Collected data:
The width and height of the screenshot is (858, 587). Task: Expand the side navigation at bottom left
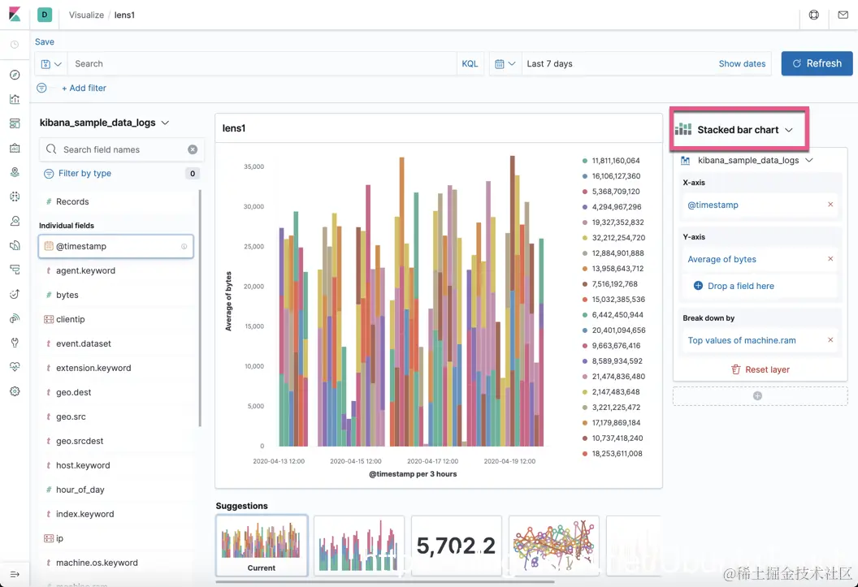point(15,574)
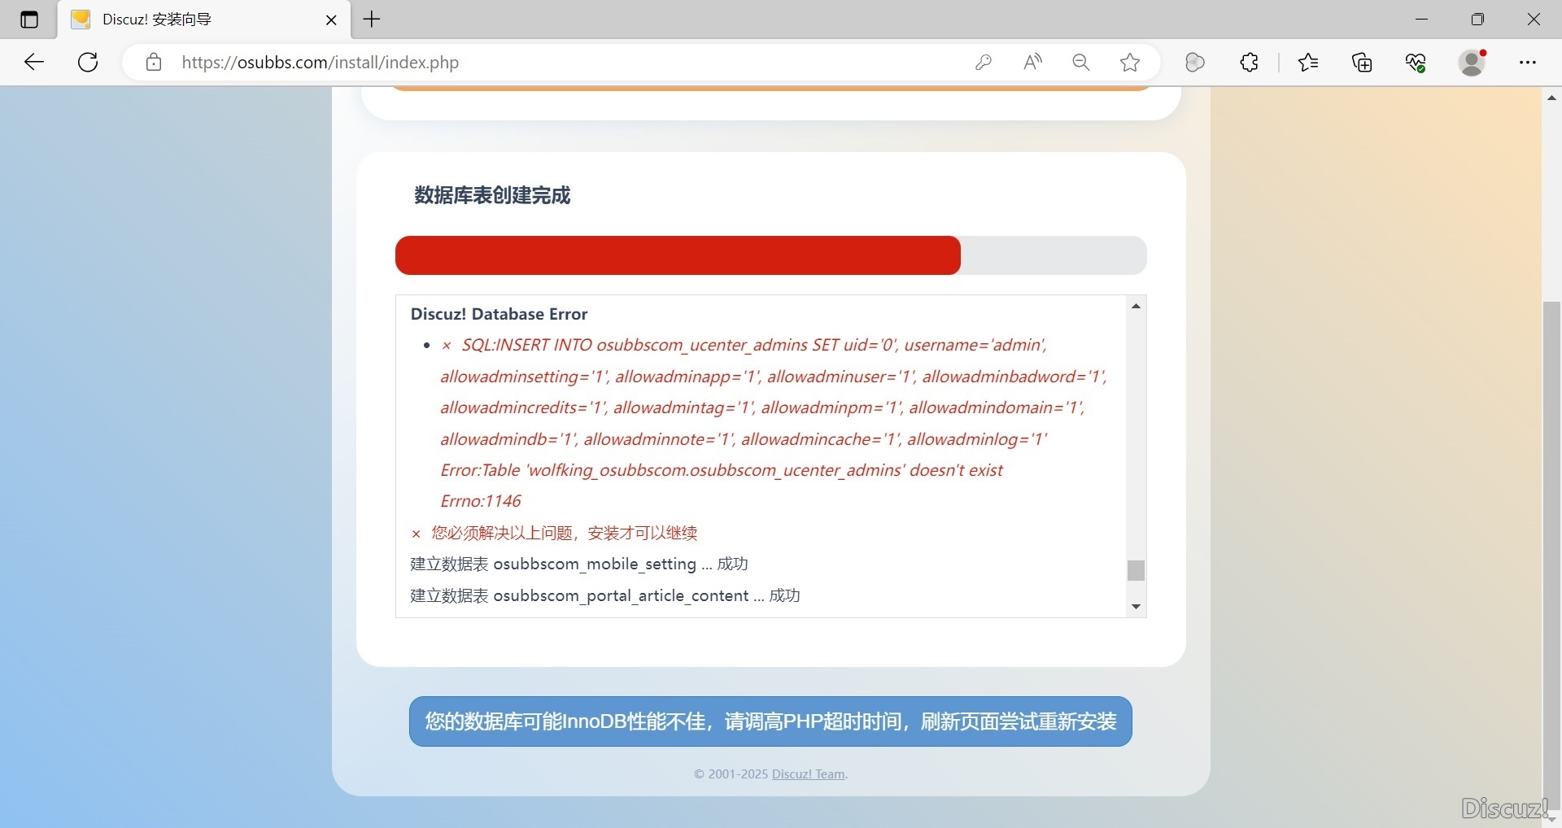Screen dimensions: 1562x828
Task: Activate Read aloud icon
Action: 1032,63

▸ **WORK TO BE COMPLETED**
Reproduce every entry exactly; images stay out.

▸ **COMPLETED TASK**
The width and height of the screenshot is (858, 587). Task: Expand the side navigation at bottom left
point(15,574)
Screen dimensions: 1562x828
Task: Activate Read aloud icon
Action: 1032,63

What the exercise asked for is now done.